Il propose ensuite des initiatives : « Deuxièmement, la France souligne l’importance d’aider concrètement les pays du Sud à surmonter les difficultés aiguës provoquées par l’alourdissement de leur facture énergétique. Elle a proposé à Nairobi l’établissement d’un inventaire économique des énergies nouvelles et renouvelables. Elle apporte son soutien entier au projet de création d’une «filiale énergie» de la Banque Mondiale qui associerait, à responsabilités égales, les pays du Nord et les Pays du Sud au développement énergétique du Tiers Monde. Troisièmement, la France reconnaît que tout processus de développement, surtout si son rythme est rapide, réclame d’importantes disponibilités financières. Sans elles, les projets resteront sans lendemain.
Et il met en garde contre l’inconséquence coupable des puissances et tente d’engager le mouvement engageant la France : « Les engagements pris par la Communauté internationale n’ont pas été tenus pendant les années de forte croissance et de prospérité. Il faudra pourtant les atteindre alors que les circonstances sont bien moins favorables. La France a décidé de rattraper son propre retard et de parvenir d’ici 1988, dans le cadre de son prochain plan de développement économique, à l’objectif de 0,7 % du PNB d’aide publique adopté par les Nations Unies. »
Stabiliser les recettes des pays les moins avancés
Soulignant que ces pays, les « moins avancés », cumulent les inconvénients et surtout celui de devoir naviguer à vue, il ajoute : « Il nous paraît indispensable d’apporter aux pays en développement dans leur ensemble et, particulièrement aux pays les moins avancés, plus de stabilité et de continuité dans leurs recettes. L’équilibre de nombreuses économies dépend des recettes d’exportation d’un seul produit.
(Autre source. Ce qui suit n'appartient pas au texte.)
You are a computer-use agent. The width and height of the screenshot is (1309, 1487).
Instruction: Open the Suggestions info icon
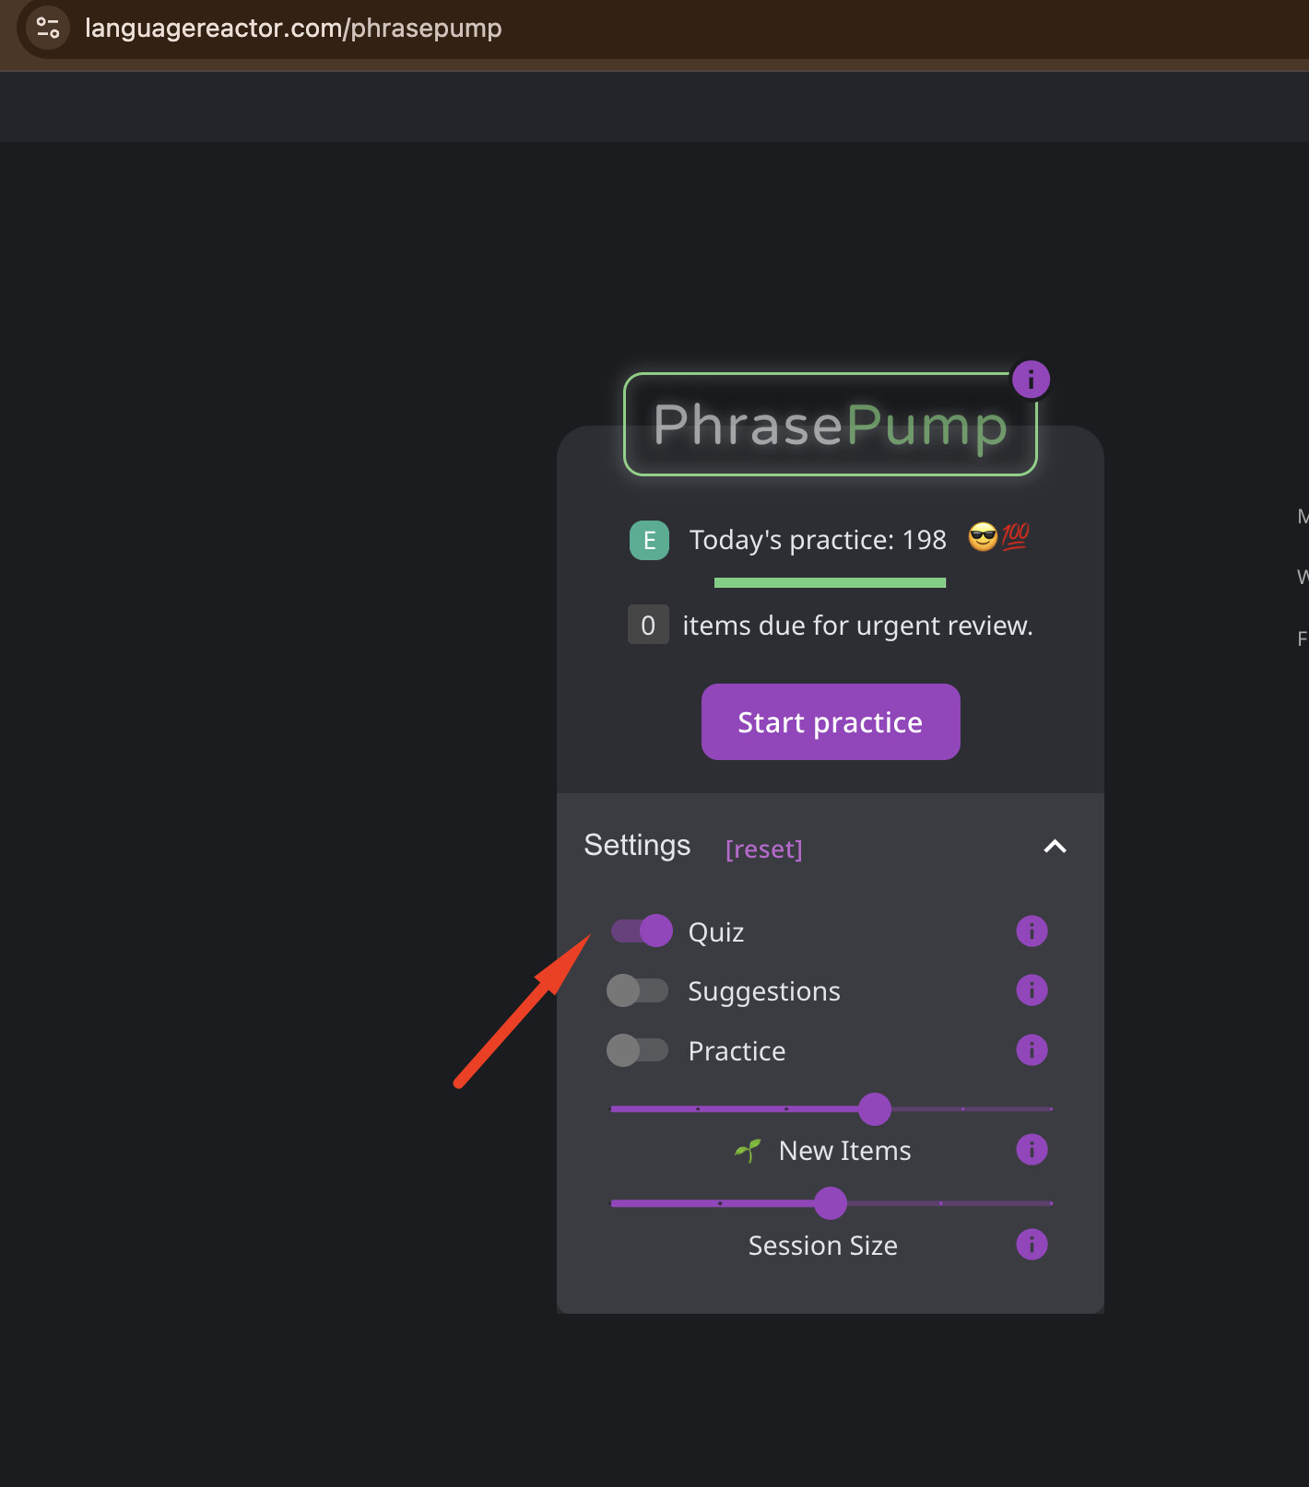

Pouvoir prévoir et planifier ces recettes, telle est la condition sine qua non du développement. Pour cette raison, la France se montre favorable à la stabilisation des recettes provenant de l’exportation des matières premières du Tiers Monde. Il s’agit d’une part, des accords de produits et nous profitons de cette occasion pour saluer les efforts de la CNUCED en ce domaine et redire notre attachement au Fonds Commun. »
Même point de vue, mais dans un contexte qui n’a fait que s’aggraver, dans son allocution lors de la cérémonie inaugurale de la 8ème session du Conseil des gouverneurs du Fonds international de Développement Agricole (FIDA), le 22 octobre 1984.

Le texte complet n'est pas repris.